As a hallmark of his campaign for the presidency, Sen. John Kerry has frequently argued that he would restore America’s alliances and its image in the world. Among its other benefits, Kerry alleges that this approach would help American forces in Iraq by creating a likelihood of greater international military assistance. In recent days, Kerry has gone so far as to forecast significant U.S. troop reductions within a year if he becomes president.
Are these claims about more allied military burden-sharing realistic?
Anyone expecting that our foreign friends and security partners could take over the bulk of the Iraq mission for us will be sorely disappointed. Western countries do not have enough available and deployable troops; the high demands of the Iraq operation require greater proficiency than many other countries’ armed forces can attain.
So if “significant reductions” are interpreted to mean that our allies could largely bail us out of the fire in Iraq, there is little hope.
But with the more realistic, and still meaningful, standard of getting 20,000 more western troops to help in Iraq (and/or Afghanistan), Kerry may well be right.
Many of our allies have spent recent weeks and months insisting that their militaries, like ours, are overstretched by existing deployments.
But if they decide it is truly in their national interest to help the United States in Iraq, or at least in Afghanistan for those unwilling to put troops in Iraq, a number could certainly find the capacity to do more. There are three main reasons why.
- First, they’ve done it before. In 1999 and 2000, our major western allies deployed more forces abroad to difficult missions than they have of late. Specifically, they had some 60,000 troops in Kosovo, Bosnia, East Timor, Sierra Leone and elsewhere. Today, even counting smaller missions in Haiti, Congo, Ivory Coast, Liberia, Ethiopia/Eritrea and elsewhere, the total is closer to 50,000. Specifically, America’s major allies have about 20,000 soldiers in Iraq, another 20,000 in the Balkans, 5,000 in Afghanistan and about 5,000 in smaller UN operations.
- Second, since 2000, European countries have been committed to achieve their “headline goals” for being able to deploy and sustain some 65,000 forces overseas. While some countries continue to fall short of their individual objectives, others—notably Britain—clearly exceed theirs.

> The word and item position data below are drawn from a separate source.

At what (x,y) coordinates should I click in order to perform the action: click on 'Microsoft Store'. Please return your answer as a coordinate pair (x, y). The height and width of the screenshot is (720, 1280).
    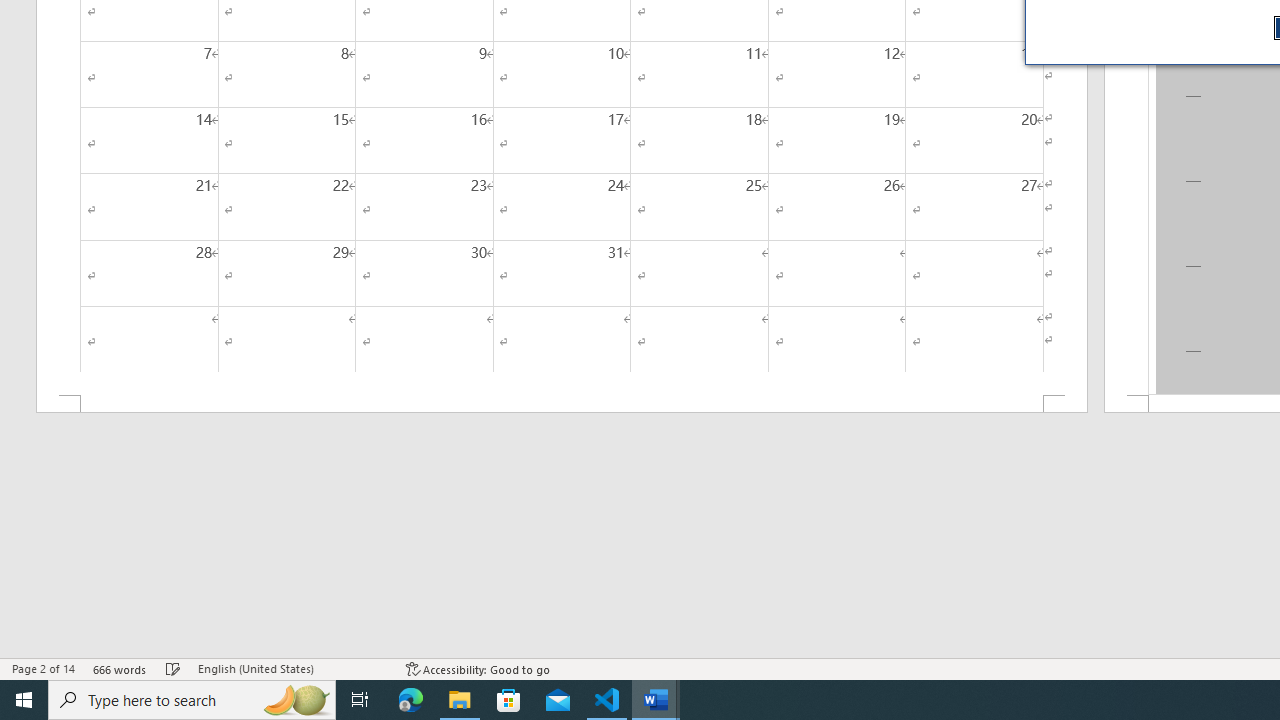
    Looking at the image, I should click on (509, 698).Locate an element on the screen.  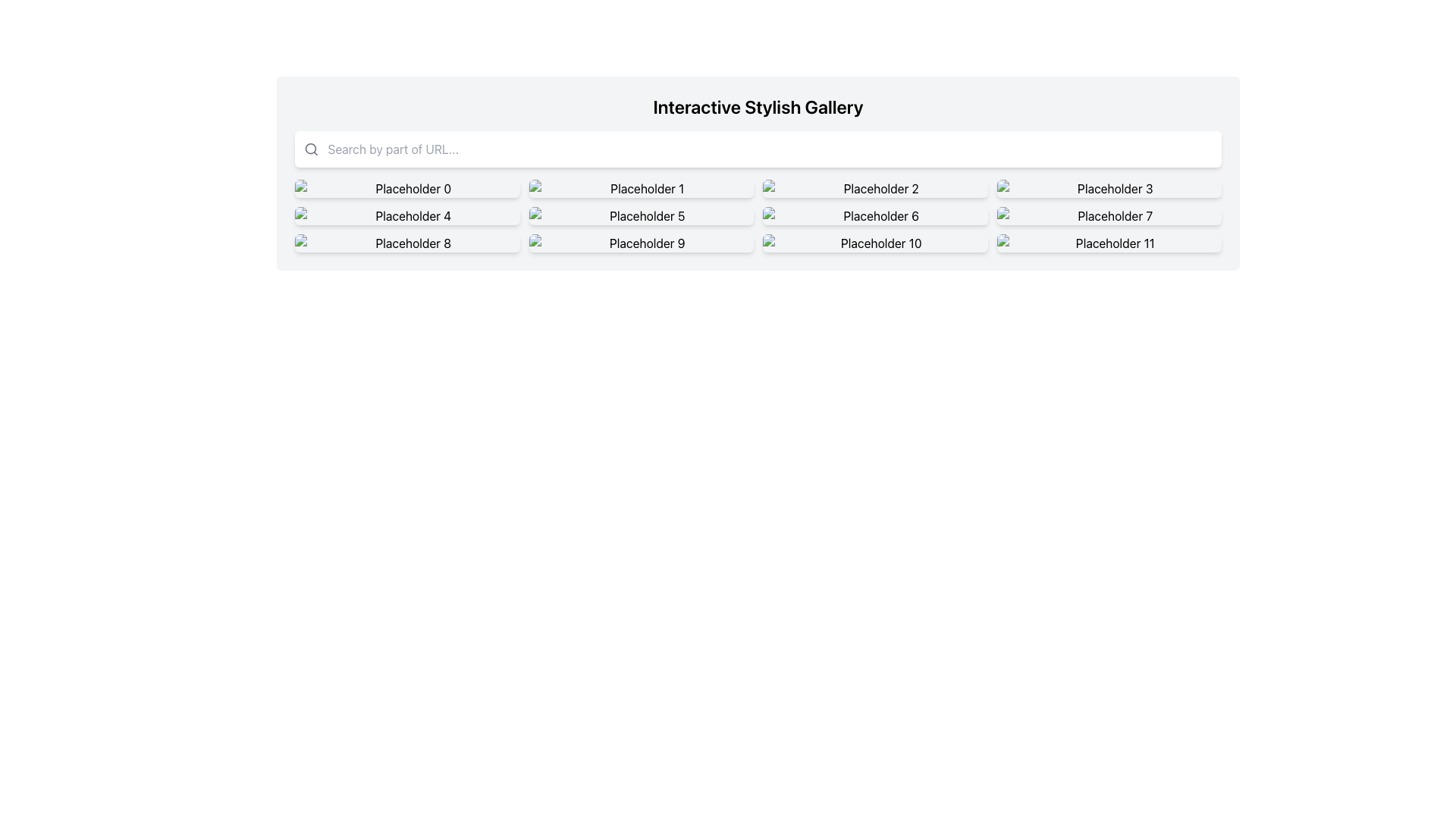
the image with a text label located is located at coordinates (1109, 242). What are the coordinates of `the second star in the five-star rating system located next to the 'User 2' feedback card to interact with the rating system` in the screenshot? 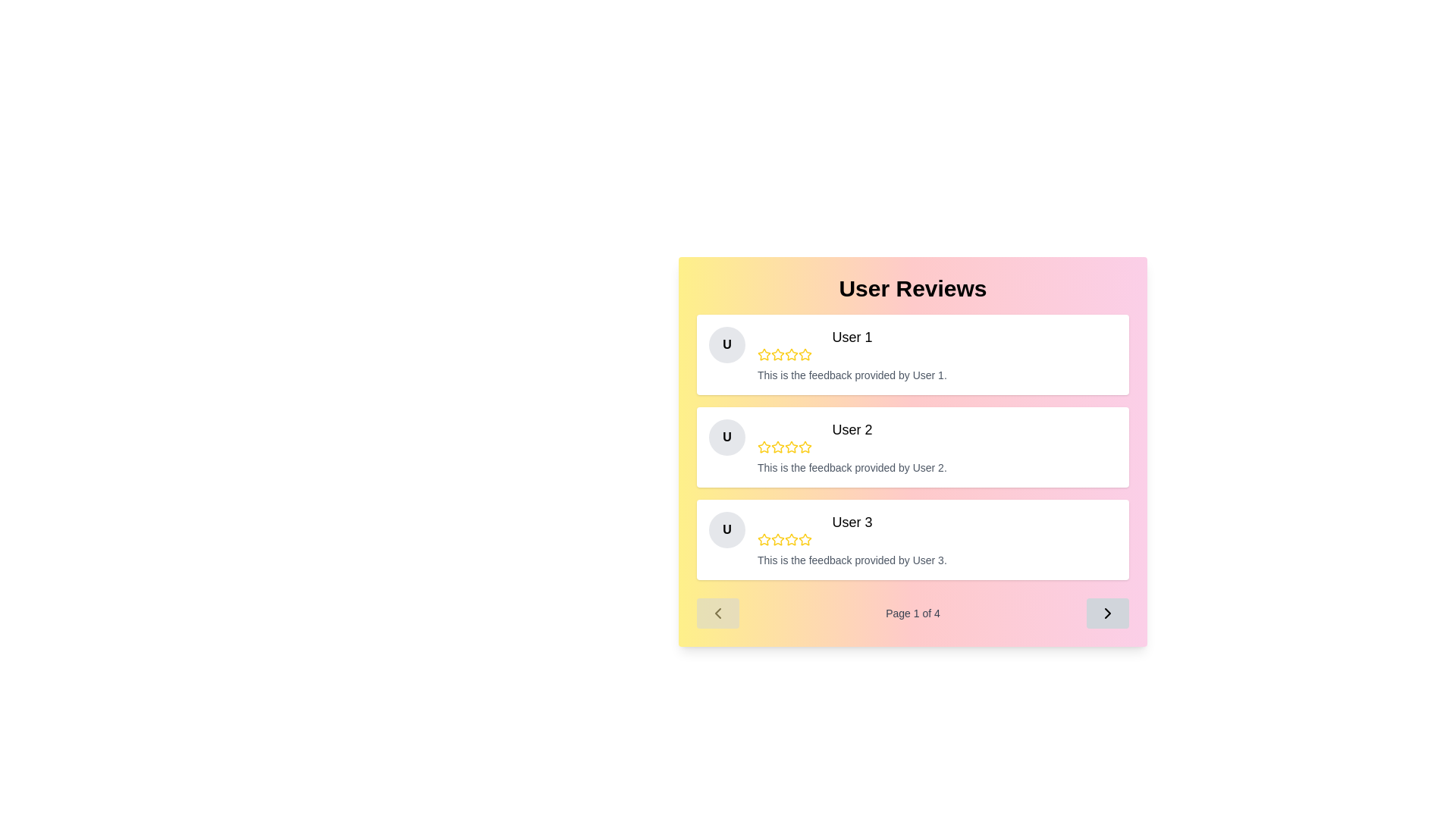 It's located at (804, 446).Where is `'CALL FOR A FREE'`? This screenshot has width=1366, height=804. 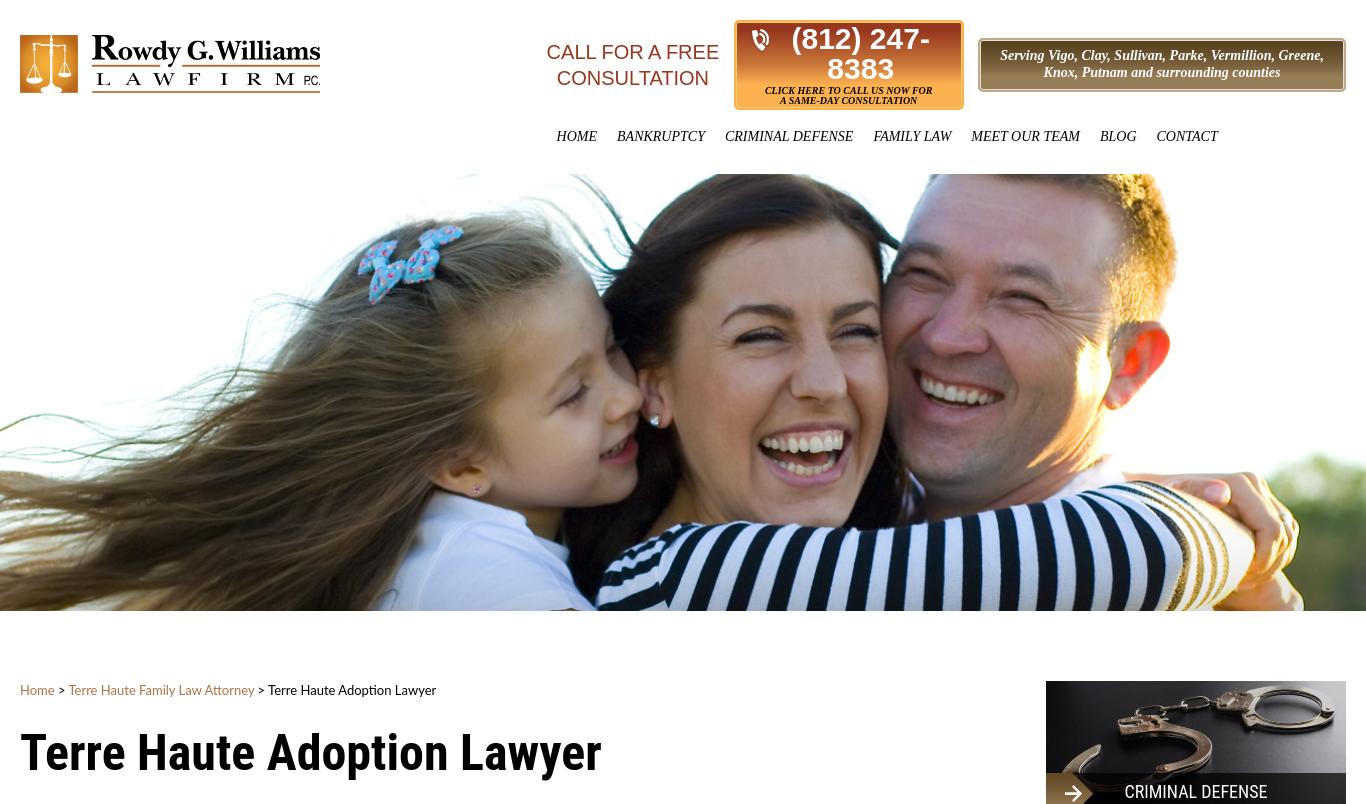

And that 65,000 figure does not even include several key allies, notably Turkey, Australia, Canada and South Korea. So if the headline goals have any meaning whatsoever, America’s major western allies as a whole should be capable of deploying at least 75,000 troops abroad.
- Third, a detailed examination of the force structures and transportation capabilities of our major allies shows that, while most are indeed contributing a relatively high fraction of their total available capacity to global security missions, they have some capacity to spare. Admittedly, it might be difficult to reach their theoretical maximum capabilities. As with American forces, doing so might require temporarily overworking some troops, and scaling back some longstanding missions at least temporarily to free up others. But if the political will is there, this should be eminently feasible.
For example, a conservative estimate of Britain’s maximum deployable military forces is about 25,000 troops. Some 15,000 are deployed on critical missions around the world today, suggesting that—at least under emergency conditions—another 10,000 might be available.
Similarly, not even counting forces stationed on its territories or as part of longstanding security cooperation arrangements, France possesses perhaps 15,000 deployable forces, of which 10,000 are presently committed. That means some 5,000 could be found, one way or another, if Paris decided to make the matter a priority. Those who doubt these numbers need only remember that British planners envisioned sending more than 30,000 troops for the invasion of Iraq if necessary, and before the breakdown in U.S.-French relations on the issue, France’s ministry of defense was examining means to send 20,000.
There are other examples as well. Germany has roughly 10,000 deployable forces, of which about 7,000 are now deployed; Canada and Netherlands, each with about 4,000 deployable forces, each could spare another 1,000; Australia could likely find a couple thousand more.
Altogether, the western alliance system could find approximately another 25,000 troops to deploy—if the governments in question were prepared to ask their troops for further sacrifices, take some modest risks elsewhere, and in general make it a political priority. Even those countries sworn not to deploy troops to Iraq might be prepared to send more to Afghanistan, where security remains poor and where President Hamid Karzai has rated his country’s overall progress since the overthrow of the Taliban in 2001 as deserving no more than a grade of D.
A Kerry administration could probably find more allied help in Iraq on other matters too, such as greater economic aid to the new government and increased military training. But on the immediate question of military burden-sharing, even if our main security partners could not—and likely would not—go the extra mile in Iraq on our behalf, there is a good deal more that could be asked and expected of them.